В тот же день, около девяти часов вечера, на квартиру к Робеспьеру пришла молодая девушка, дочь торговца бумагой, назвавшая себя Сесилью Рено. Узнав, что Максимилиана нет дома, она стала бурно возмущаться и заявила, что общественное должностное лицо обязано принимать посетителей. Ее настойчивость, тон ее речей и все поведение показались подозрительными. Ер задержали и обыскали. Были обнаружены два ножа.

— Зачем она пришла к Робеспьеру?

— Посмотреть, как выглядит тиран.

— А какое употребление она намеревалась сделать из ножей, найденных при ней?

— Никакого.

Последний ее ответ, впрочем, противоречил всему остальному. Она не скрывала своей ненависти к республике, заявила, что одного короля предпочитает пятидесяти тысячам тиранов, и в заключение отметила, что заранее приготовилась к тому, что ее отправят в арестантский дом, а оттуда на гильотину.

Расследование дела арестованных преступников взял на себя Комитет общественной безопасности, состоявший в основном из врагов Неподкупного.
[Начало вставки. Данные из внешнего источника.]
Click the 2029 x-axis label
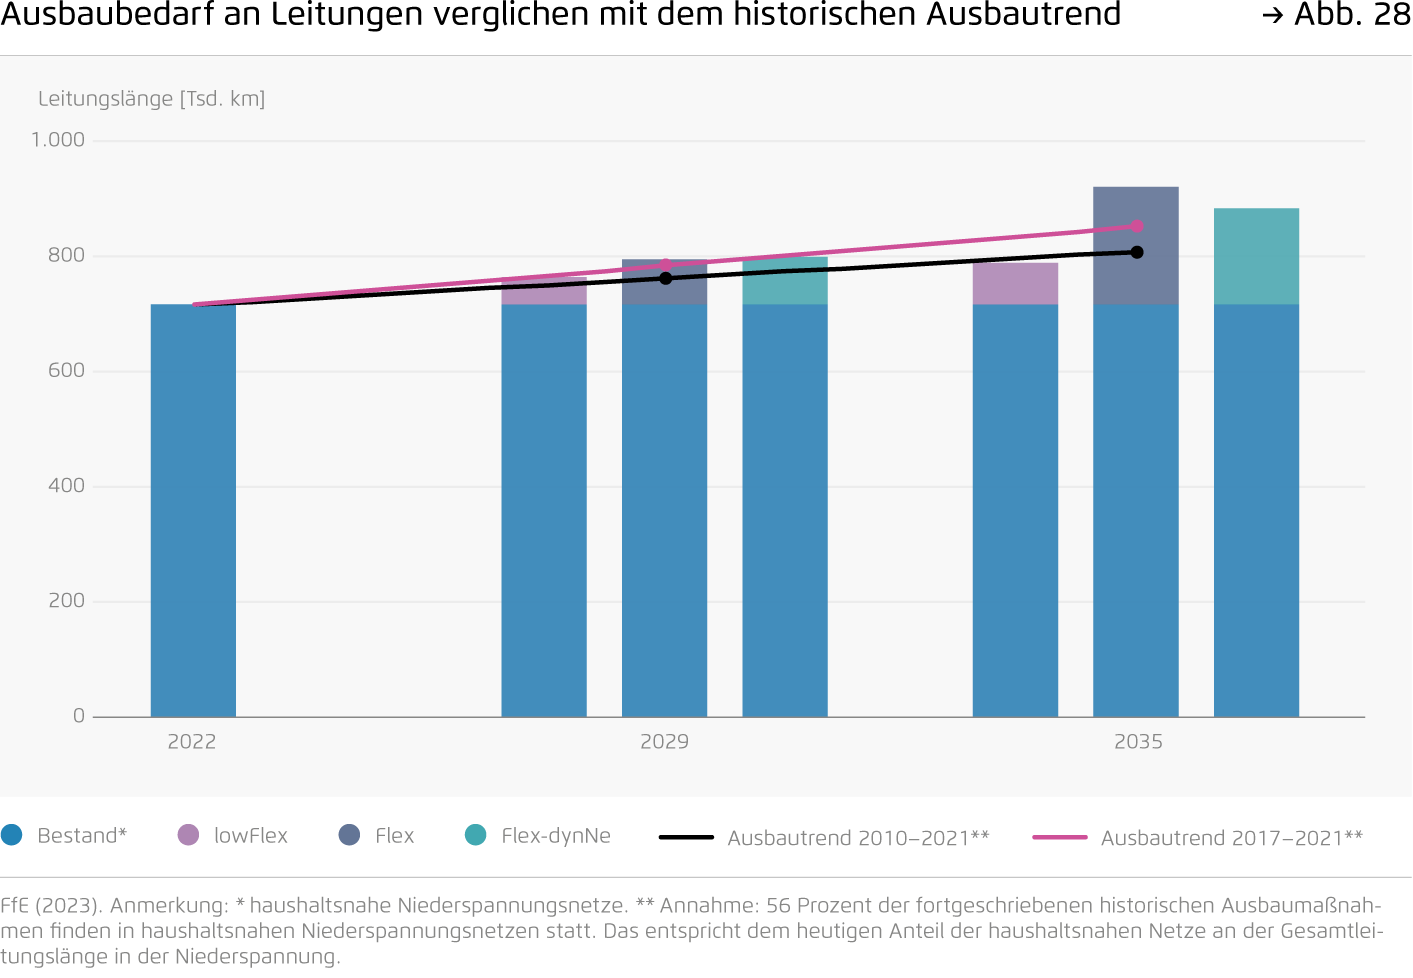Screen dimensions: 1413x978 665,742
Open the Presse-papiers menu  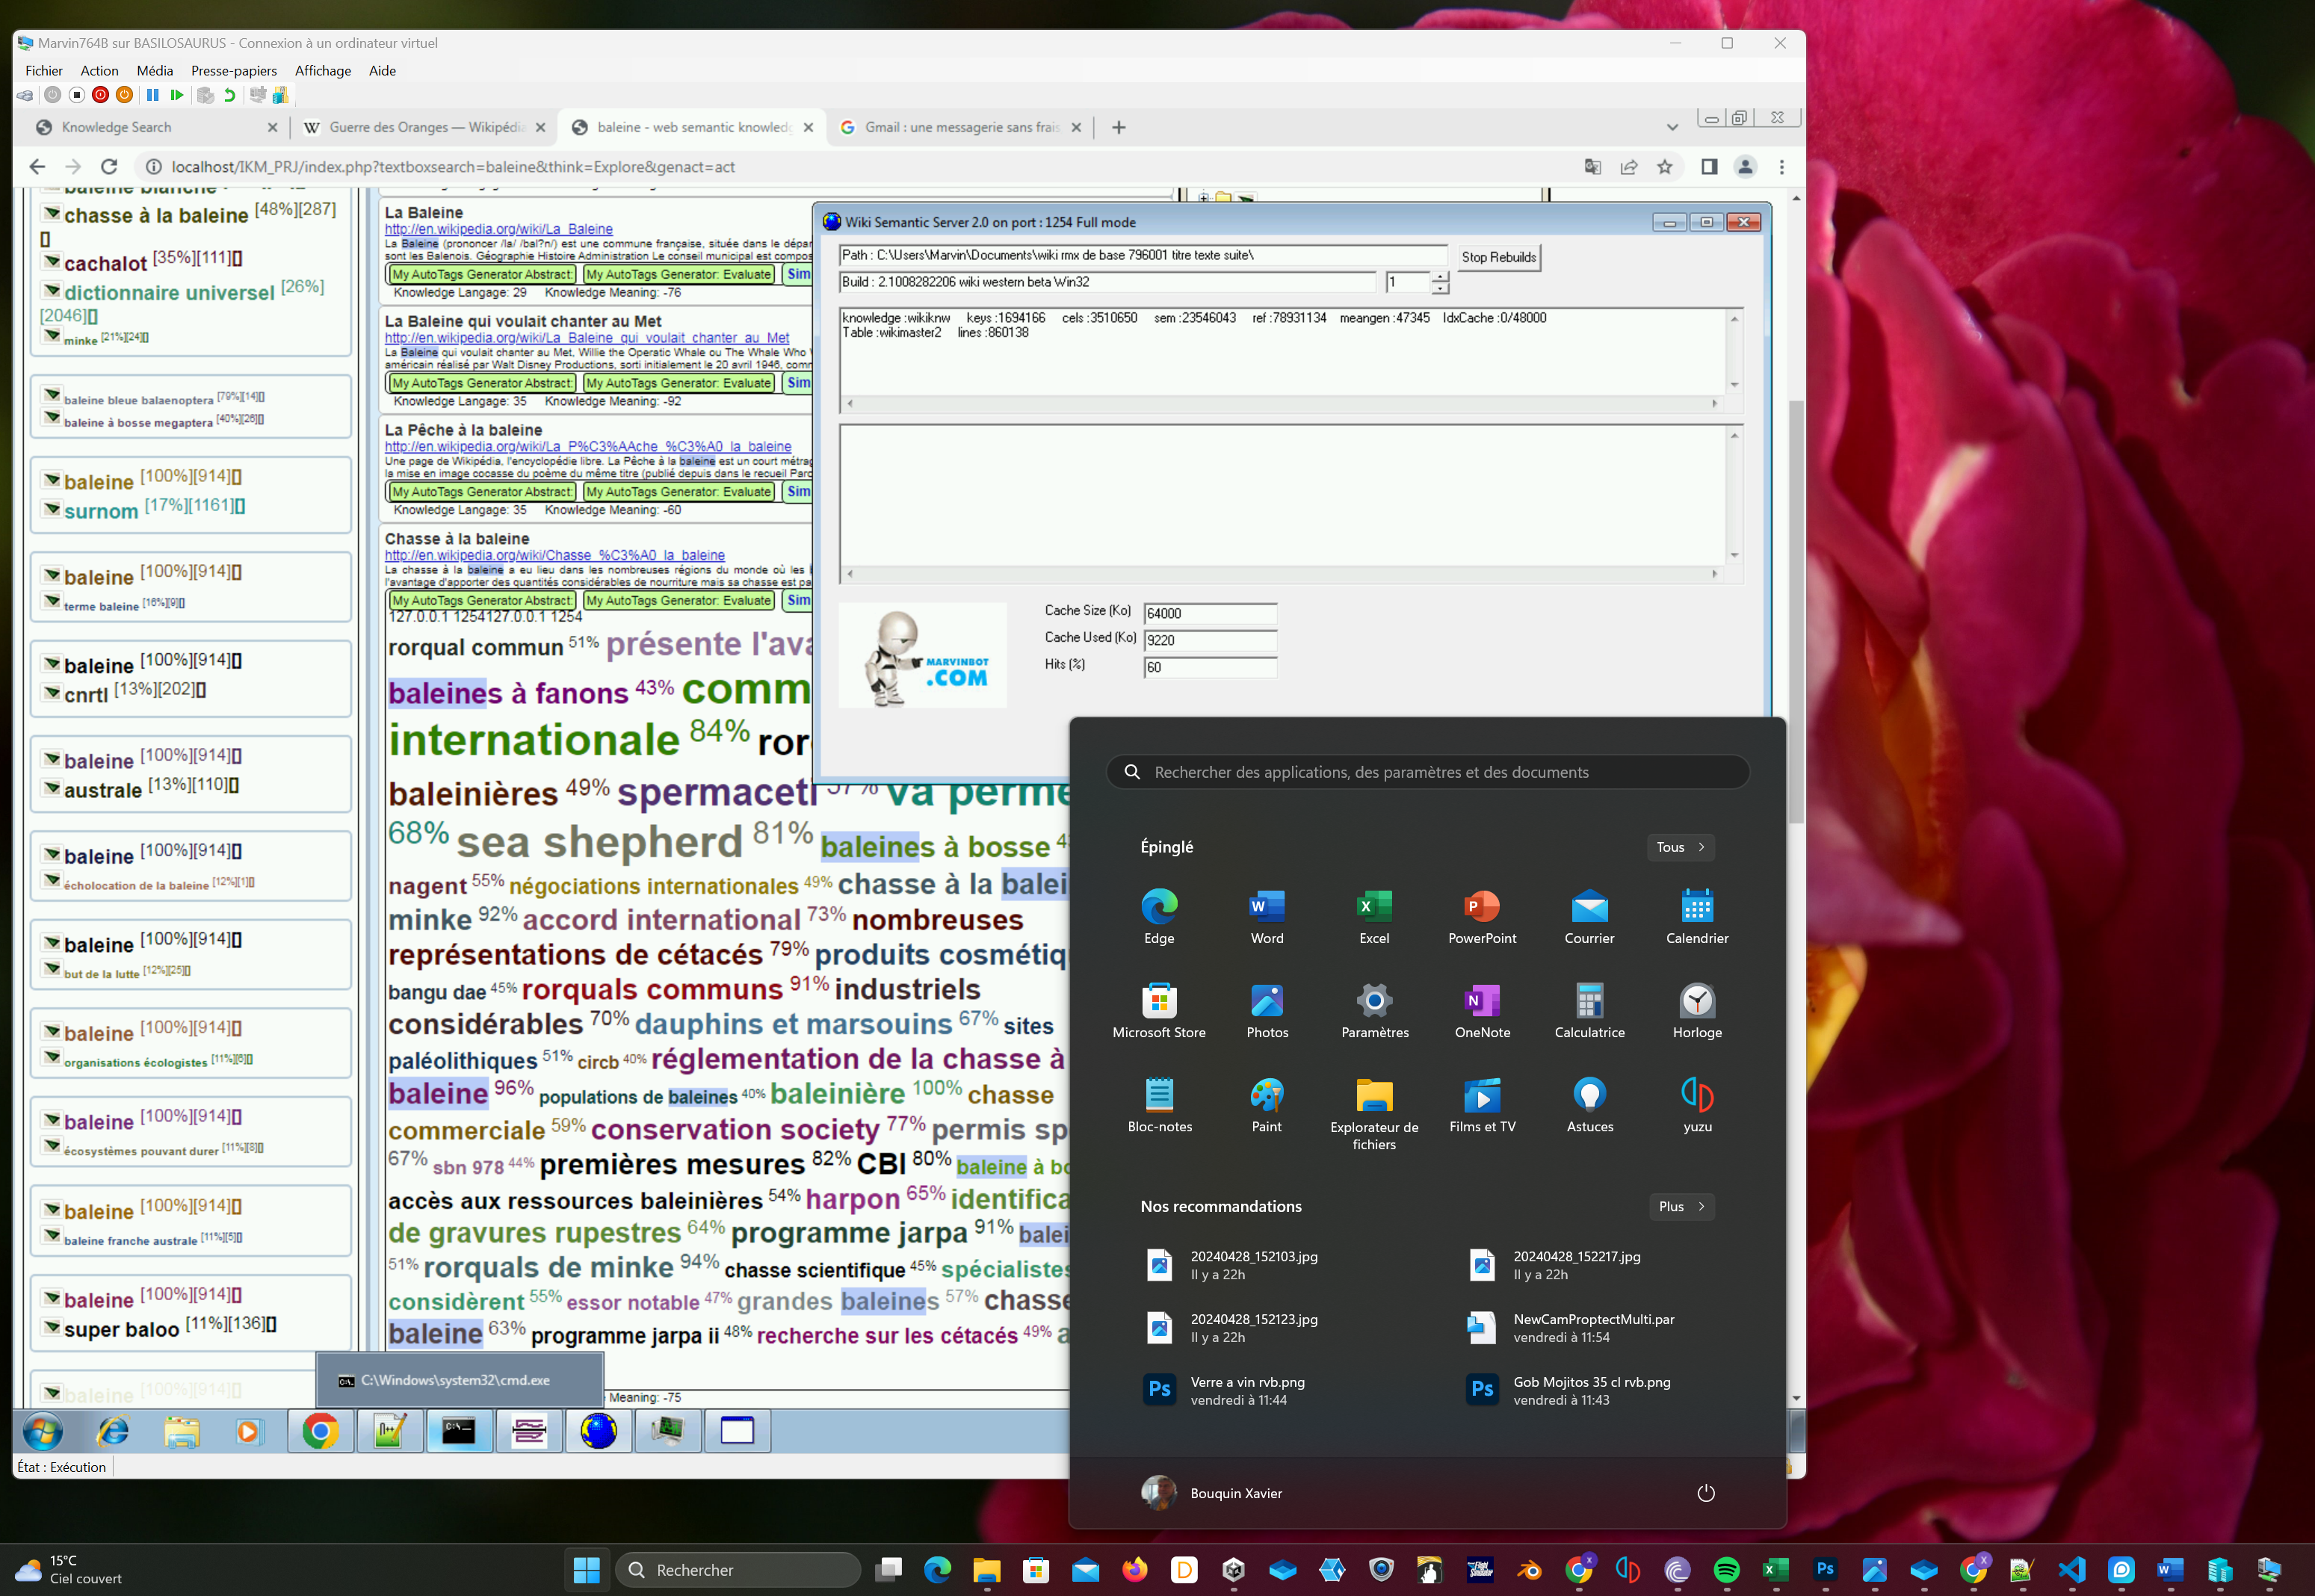(234, 71)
Вместо того чтобы заняться разысканием действительных виновников, вложивших оружие в руки убийц, — а найти их было вовсе не трудно, и члены Комитета их хорошо знали, — делу было придано совершенно иное направление. Заметая следы и вместе с тем желая сделать Робеспьера ответственным за смерть массы людей, казненных во имя «тирана», усердные интриганы из Комитета решили превратить Сесиль Рено и Амираля в участников огромного «заговора», весьма далекого от истинных заговорщиков. С этой целью Комитет в первые же дни расследования провел десятки беспорядочных арестов, задерживая случайных людей по чисто внешним признакам. Были арестованы прежде всего отец и три брата преступницы; двое из них, служившие в армии, были специально с этой целью вызваны в Париж. Затем арестовали школьного учителя Кардинала за то, что он оскорбительно отозвался о Робеспьере; некоего Пэна д’Авуана — за то, что в начале прериаля он обедал с Амиралем; госпожу Ламартиньер, любовницу Амираля; некоего Порбефа — за то, что, когда он узнал об аресте убийцы, у него вырвалось восклицание: «Очень жаль!»; госпожу Лемуан — за то, что Порбеф говорил в ее присутствии.
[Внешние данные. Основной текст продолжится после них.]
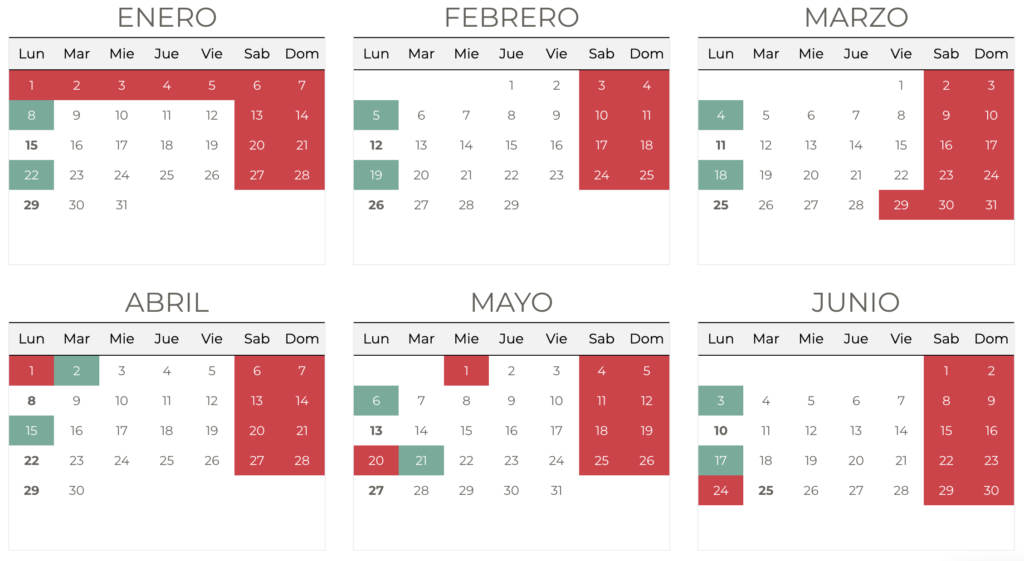Click April 2 green cell

point(76,371)
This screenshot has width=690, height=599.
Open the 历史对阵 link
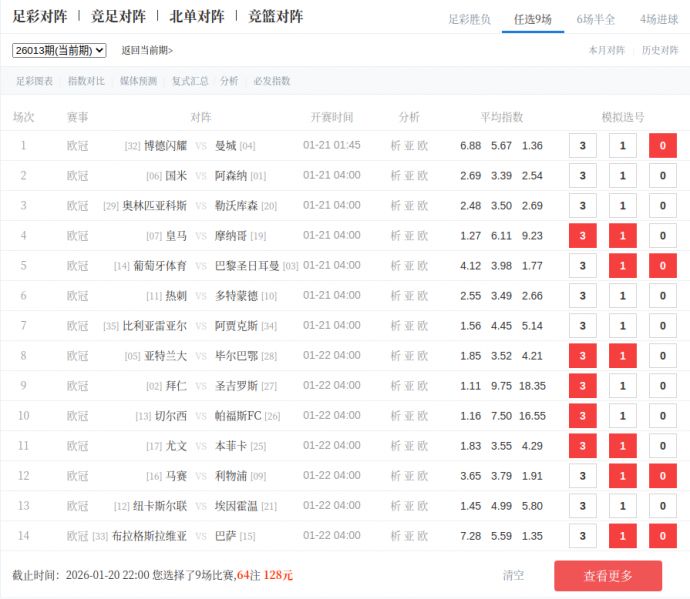(x=659, y=50)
Но этого было мало. «Заговору» нужно было придать иностранную окраску и связать его с «бывшими». Тут вспомнили вдруг пресловутого барона Батца и его друзей. И хотя не имелось абсолютно никаких материалов, которые указывали бы на связь дела Амираля и Сесили Рено с этим неуловимым авантюристом, тем не менее их решили объединить.

В те времена, когда барон Батц еще пребывал в Париже, он держал в целях маскировки несколько квартир одновременно. Между прочим, он проживал на улице Гельвеция у некоего Русселя. Об этом узнали. Руссель, привлеченный к допросу, рассказал, что он познакомился с Батцем у актрисы Гран-Мезон, владевшей загородным домом в Шарроне, где встречались обычно сообщники Батца. Гран-Мезон была тотчас же включена в список «заговорщиков». Вместе с ней привлекли нескольких бывших аристократов: Лаваля де Монморанси, принца Рогана-Рошфора, графа де Понса, виконта де Буассанкура, отца и сына Сомбрейлей, графа Флера и других.

К этому же делу, из особых видов, притянули и семейство Сент-Амарант, арестованное еще 10 жерминаля по совершенно другому обвинению.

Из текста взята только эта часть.